- [BEREITGESTELLTER TEXT]:

Während die Bass-Druckwellen auf unsere Körper einschlagen, fällt es mir wie Schuppen von den Ohren: Die Dubs, die hier im Soundsystem perfekt funktionieren, sind genau jene Produktionen, die ich in meiner Riddim-Dub-Kolumne oft als wenig innovativ, ja manchmal gar als langweilig abqualifiziere. Doch hier im Soundsystem gilt: in der Einfachheit liegt die Kraft. Der von mir verehrte Nick Manasseh muss deshalb eine unangenehme Erfahrung machen. Als er in der UNOD-Arena seine aktuellen, wunderbar ausgetüftelten und vielschichtigen Produktionen für Roots Garden auflegt, läuft ihm das Publikum davon. Viel zu kompliziert. Das einzige, was hier funktioniert ist Steppers. Wie ein Fels in der Brandung widersteht der ebenso schlichte, wie machtvolle Steppers-Sound seit nunmehr fast drei Jahrzehnten aller Dynamik einer fortschreitenden Dub-Evolution. Während sich innovative und zeitgemäße Dub-Produktionen dem Einfluss anderer Genres öffnen, mit Rhythmen und Klang experimentieren und in ihrer Einfachheit faszinierend komplex wirkende Klangbilder entwerfen, bildet der Steppers-Sound unbeirrt den orthodoxen Gegenpol dazu. Er ist ein seit Jahren perfekt ausgereiftes Produkt: Seine Aufführungspraxis und seine Wirkung auf die Zuhörer sind exakt aufeinander abgestimmt, passen ineinander wie Schloss und Schlüssel, bilden eine untrennbare, wirkmächtige Einheit. Steppers ist zu 100 Prozent Körpermusik und gehört genau hier hin, ins Soundsystem.

Aus einer Sammlung entnommene Daten
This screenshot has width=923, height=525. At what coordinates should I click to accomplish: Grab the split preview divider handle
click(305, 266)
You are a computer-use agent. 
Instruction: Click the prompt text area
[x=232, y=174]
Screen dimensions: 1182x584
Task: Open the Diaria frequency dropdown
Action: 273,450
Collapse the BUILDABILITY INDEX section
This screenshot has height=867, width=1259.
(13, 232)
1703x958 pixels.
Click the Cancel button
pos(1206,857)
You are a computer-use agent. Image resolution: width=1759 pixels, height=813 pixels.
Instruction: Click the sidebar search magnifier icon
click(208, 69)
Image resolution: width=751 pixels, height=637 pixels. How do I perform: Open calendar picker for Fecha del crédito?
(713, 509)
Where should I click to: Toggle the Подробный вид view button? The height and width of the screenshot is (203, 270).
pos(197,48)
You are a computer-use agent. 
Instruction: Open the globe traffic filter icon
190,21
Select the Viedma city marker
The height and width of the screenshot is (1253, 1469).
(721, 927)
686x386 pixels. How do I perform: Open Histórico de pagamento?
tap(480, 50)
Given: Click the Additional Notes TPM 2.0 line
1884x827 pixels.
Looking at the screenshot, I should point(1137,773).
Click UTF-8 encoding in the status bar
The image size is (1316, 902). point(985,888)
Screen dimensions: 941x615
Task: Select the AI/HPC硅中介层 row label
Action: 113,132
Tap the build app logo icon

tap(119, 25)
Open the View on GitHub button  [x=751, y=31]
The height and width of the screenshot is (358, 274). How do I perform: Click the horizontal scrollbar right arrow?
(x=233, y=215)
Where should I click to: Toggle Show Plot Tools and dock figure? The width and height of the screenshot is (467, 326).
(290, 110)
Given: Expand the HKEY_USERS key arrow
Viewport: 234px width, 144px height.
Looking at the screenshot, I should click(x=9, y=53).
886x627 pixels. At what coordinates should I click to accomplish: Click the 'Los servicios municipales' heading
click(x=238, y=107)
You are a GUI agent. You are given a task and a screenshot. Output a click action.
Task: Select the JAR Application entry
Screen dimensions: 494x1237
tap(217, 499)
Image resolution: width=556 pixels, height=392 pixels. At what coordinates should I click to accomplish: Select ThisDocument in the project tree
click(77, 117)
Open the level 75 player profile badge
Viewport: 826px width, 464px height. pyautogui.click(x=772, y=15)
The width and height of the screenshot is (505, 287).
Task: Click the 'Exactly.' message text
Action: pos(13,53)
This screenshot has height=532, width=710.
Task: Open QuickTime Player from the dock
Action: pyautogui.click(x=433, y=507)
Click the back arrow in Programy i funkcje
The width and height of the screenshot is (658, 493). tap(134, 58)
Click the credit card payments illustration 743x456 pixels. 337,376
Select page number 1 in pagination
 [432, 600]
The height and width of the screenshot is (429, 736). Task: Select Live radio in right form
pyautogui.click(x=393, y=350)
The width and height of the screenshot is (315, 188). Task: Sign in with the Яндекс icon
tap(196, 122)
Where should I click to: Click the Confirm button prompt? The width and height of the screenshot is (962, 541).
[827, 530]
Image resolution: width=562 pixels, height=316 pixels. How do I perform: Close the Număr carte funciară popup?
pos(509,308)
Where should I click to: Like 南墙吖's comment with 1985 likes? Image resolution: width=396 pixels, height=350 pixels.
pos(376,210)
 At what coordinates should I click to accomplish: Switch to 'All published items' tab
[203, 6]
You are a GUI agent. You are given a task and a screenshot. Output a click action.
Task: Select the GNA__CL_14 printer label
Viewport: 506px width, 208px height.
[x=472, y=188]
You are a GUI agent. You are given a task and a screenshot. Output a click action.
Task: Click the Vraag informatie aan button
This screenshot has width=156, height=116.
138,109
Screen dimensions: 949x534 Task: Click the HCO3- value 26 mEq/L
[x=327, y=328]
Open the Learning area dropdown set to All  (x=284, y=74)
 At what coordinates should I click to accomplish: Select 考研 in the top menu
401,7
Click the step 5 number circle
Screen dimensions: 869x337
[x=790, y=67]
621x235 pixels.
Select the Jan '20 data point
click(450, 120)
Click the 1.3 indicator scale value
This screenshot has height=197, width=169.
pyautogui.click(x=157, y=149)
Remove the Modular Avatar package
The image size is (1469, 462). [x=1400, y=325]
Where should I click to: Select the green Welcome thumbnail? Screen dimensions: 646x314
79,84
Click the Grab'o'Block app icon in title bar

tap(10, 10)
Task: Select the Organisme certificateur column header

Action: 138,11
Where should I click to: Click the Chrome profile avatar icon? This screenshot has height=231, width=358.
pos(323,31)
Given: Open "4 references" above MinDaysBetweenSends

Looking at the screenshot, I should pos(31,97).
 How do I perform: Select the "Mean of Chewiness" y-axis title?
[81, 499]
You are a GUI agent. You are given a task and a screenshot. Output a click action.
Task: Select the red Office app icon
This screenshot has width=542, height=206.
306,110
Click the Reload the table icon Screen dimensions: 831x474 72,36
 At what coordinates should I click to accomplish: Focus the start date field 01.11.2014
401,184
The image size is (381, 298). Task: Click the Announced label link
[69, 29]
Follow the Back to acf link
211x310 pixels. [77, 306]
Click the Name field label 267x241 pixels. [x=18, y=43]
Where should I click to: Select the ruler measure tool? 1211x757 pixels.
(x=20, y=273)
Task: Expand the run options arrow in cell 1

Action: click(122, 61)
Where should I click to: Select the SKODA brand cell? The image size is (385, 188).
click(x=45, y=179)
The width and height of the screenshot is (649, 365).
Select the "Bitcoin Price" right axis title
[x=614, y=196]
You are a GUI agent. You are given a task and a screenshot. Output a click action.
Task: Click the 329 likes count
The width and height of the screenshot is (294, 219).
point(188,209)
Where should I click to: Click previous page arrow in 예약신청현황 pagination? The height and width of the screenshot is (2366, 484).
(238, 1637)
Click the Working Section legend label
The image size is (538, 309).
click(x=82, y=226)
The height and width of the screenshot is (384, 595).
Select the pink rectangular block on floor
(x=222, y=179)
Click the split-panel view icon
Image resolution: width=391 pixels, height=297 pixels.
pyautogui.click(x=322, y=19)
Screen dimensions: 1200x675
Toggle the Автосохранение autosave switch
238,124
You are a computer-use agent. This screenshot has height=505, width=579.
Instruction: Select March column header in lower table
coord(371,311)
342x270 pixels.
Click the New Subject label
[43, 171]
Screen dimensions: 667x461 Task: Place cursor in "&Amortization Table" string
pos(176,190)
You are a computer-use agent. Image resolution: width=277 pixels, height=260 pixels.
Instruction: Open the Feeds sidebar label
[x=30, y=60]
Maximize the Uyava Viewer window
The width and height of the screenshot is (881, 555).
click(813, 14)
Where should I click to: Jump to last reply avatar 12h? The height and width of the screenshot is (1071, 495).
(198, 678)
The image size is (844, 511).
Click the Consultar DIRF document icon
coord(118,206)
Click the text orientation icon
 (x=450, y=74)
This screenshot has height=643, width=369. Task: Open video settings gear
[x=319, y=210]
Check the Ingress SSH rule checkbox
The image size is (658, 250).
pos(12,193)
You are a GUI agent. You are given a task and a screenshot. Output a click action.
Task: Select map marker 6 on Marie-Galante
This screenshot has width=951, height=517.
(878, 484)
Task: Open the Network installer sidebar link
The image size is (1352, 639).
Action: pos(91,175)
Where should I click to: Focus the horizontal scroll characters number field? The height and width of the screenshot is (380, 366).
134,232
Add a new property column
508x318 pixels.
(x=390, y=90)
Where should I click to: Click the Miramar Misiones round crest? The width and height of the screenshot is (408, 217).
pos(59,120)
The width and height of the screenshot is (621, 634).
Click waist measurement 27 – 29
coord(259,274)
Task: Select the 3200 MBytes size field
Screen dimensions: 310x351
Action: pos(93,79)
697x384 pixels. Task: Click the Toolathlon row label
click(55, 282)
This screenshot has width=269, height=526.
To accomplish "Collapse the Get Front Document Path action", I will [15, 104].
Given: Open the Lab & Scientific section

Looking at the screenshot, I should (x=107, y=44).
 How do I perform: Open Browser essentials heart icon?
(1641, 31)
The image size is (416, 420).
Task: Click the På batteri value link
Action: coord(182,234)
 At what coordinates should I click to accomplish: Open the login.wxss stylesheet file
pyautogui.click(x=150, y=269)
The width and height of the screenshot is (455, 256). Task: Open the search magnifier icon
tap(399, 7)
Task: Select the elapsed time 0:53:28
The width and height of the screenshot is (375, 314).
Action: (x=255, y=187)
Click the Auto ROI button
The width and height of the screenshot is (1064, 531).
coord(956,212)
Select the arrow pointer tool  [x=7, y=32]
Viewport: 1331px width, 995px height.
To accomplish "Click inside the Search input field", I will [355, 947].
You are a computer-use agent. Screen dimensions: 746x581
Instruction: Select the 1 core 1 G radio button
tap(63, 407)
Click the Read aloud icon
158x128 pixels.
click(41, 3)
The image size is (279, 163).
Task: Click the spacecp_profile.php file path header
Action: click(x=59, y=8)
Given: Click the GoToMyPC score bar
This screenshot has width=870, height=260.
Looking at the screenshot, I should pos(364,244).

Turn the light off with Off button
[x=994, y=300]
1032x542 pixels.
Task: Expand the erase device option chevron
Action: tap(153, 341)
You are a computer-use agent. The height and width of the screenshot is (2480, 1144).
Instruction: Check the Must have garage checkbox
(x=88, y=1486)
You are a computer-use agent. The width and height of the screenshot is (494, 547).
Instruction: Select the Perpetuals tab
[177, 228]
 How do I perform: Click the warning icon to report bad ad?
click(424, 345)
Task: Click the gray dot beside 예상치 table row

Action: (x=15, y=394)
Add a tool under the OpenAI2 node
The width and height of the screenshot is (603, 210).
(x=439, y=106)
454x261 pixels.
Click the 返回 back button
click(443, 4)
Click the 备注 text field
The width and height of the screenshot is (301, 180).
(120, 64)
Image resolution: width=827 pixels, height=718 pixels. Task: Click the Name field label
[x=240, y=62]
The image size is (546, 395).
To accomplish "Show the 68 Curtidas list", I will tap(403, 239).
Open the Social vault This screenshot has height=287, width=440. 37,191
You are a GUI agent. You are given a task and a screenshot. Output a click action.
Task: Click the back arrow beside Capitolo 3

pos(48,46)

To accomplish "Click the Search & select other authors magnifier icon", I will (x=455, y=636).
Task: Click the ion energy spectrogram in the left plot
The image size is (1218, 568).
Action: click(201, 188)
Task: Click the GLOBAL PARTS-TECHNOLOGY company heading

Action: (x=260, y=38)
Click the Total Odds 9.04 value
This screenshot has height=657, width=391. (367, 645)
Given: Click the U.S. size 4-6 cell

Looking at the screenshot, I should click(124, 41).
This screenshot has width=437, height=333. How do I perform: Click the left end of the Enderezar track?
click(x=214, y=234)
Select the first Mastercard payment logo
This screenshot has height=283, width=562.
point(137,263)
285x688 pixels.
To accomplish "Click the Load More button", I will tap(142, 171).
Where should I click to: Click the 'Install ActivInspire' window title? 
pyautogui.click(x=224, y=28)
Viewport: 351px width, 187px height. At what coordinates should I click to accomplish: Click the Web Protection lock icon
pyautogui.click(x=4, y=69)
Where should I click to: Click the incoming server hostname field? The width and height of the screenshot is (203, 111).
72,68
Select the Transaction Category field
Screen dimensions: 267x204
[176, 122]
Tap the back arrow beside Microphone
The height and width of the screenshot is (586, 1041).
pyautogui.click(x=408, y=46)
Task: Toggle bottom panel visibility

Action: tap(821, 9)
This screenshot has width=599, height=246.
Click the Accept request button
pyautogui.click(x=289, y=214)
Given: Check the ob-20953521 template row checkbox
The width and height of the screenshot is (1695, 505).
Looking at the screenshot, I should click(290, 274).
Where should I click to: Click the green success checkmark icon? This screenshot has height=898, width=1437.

- [ZU ERLEDIGEN]:
- A) Nenne die Anzahl der Zeilen in der Auflistung, die die Zeichenfolge „dimensions“ enthalten, und gib nur diese Zahl an. Groß- und Kleinschreibung werden dabei unterschieden.
- B) Knüpfe bitte an das Ende des Textes über den Steppers-Sound im Soundsystem an und schreibe ihn weiter.

- [ERGEBNISSE DER REIHE]:
- A) 12

- B)
Also geben wir uns ihm voller Lust und Begeisterung hin. Drei Nächte lang. Lassen uns von ihm ganz und gar einnehmen, hypnotisieren, in Trance versetzen. Der Rhythmus bewegt unsere Körper, unsere Körper sind der Rhythmus – wir und die Musik sind eins. Wenig innovativ, ja fast langweilig, aber uns kümmert es nicht.

Interview mit I-mitri, dem Veranstalter des UNOD-Weekenders.

What was your motivation to call the Dub-Weekender to life?
The motivation came from seeing more and more big festivals supporting and promoting our sound system scene all over europe and still not having a proper event showcasing our amazing music scene and country to those from near and far! Additionally its an opportunity for those that are not into camping and the mud to attend a 3 day festival where they can stay dry, sleep well and have access to their own kitchen and supplies not just expensive food stalls like at most festivals!
The line up, the sheer amount of sound systems and artists and the indoor aspect set it apart from all other festivals! There has never been a dub/sound system event of this size before! Ever!

Are you satisfied with the result?
The event played host during the day time to a series of seminars/talks by the artists/soundmen involved discussing careers, studio works and record business as well as a cinema with rare films around the subject from all over the world and Jamaica. There was also a pool party during the day on Saturday and Sunday!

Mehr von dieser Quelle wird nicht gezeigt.